Ben Boster, host of the I Can’t Sleep podcast, reads Wikipedia entries on subjects such as long-distance calling, HTML, scrum and stainless steel, to put his listeners to sleep. Each is about an hour long, he’s 172 episodes in.
“I often draw inspiration from everyday things that we might take for granted, looking for topics that are ubiquitous, yet overlooked,” he says.
They also come in different styles. Sleep Whispers, hosted by Craig Harris Richard, for instance, also features Wikipedia entries on lucid topics such as dreaming and Alexander Selkirk (the main inspiration for Daniel Defoe’s 1719 novel Robinson Crusoe). But they are read in soft, silky whispers, as a form of ASMR (autonomous sensory meridian response) storytelling.
And Dan Ackerman, the host of Sleep With Me, who’s been has been putting listeners to sleep since 2013, uses “lulling, soothing, creaky, dulcet tones, pointless meanders, and superfluous tangents”. His original stories are narrated in the rambling style of the host character of Dearest Scooter (voiced by Ackerman).
Sample this from an episode titled I Know Dino Crossover: “I get mixed up, I go off topic, I repeat myself, then I’ll go back, then I’ll say, what was I saying?” Ackerman has over 1,000 episodes and around 36,000 subscribers on his YouTube channel where he uploads every episode.
Similarly, in the Nothing Much Happens borecast narrated by yoga and meditation teacher Kathryn Nicolai, not much happens – only meandering beginnings and no dramatic end. Snooze.
So, what about being bored makes us sleepy?
In a paper published in 2017 in the journal Science Communications, Japanese scientists from the University of Tsukuba found that the pleasure centre of the brain also promotes sleep. The nucleus accumbens is where dopamine is produced, and plays a key role in the positive reinforcement between motivation and action. It’s why we seek out food and sex, and is also the part that induces substance abuse such as alcohol and cocaine. When left unstimulated (read bored), it induces sleep.
This is an interesting finding at a time when anxiety and chronic insomnia are on the rise. The sleep disorder market size was valued at over $20 billion in 2022, and is set to grow at the rate of 12% annually over the next ten years.
The borecast as a broadcasting subgenre is not exactly new. The English have been using BBC’s Shipping Forecast to bore themselves to sleep for decades. The notoriously monotonous weather report, that has tracked gales and tides around the British Isles for over 100 years, was broadcast on BBC’s Radio 4, four times a day, until 2022. All one heard, amid static, was maritime jargon such as “Viking, North Utsire, Southwesterly, five to seven. Occasionally gale eight. Rain or showers moderate or good, occasionally poor,” in a dour, stern voice.
With satellite updates and ready storm trackers online, the Shipping Forecast is largely redundant for boats and ships these days. But BBC still continues to air them twice a day on weekdays and thrice on weekends, inadvertently acknowledging that it now functions as a device that gives listeners moments of calm in their day.

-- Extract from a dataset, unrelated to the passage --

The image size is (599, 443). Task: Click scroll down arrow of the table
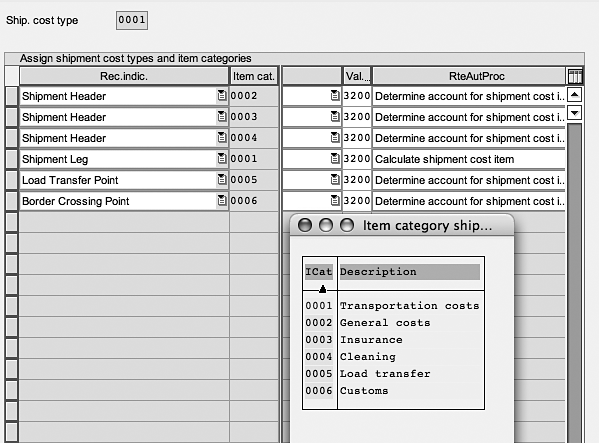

Jargon, in fact, is a recurring theme in borecasts.
What’s interesting, though, is that some of today’s borecasts draw on some of yesterday’s cutting-edge bestsellers. A prime example: Charles Darwin’s On the Origin of Species, which upon release in 1859 sparked feverish debate and censure. It featured this month, on Boring Books for Bedtime. Of course, it might have been considered a handy precursor to the Shipping Forecast even then.
“I think a lot of classics are works people argue about but have never actually read, and they are curious to hear it,” says Handy. So, she gives them a thick, dense slice of it.
Are the borecasters bored too? Sometimes, but one learns a lot, says Boster.
To be sure, Handy adds, “If you need someone to repair a steam-powered farm engine, I think I’m ready!”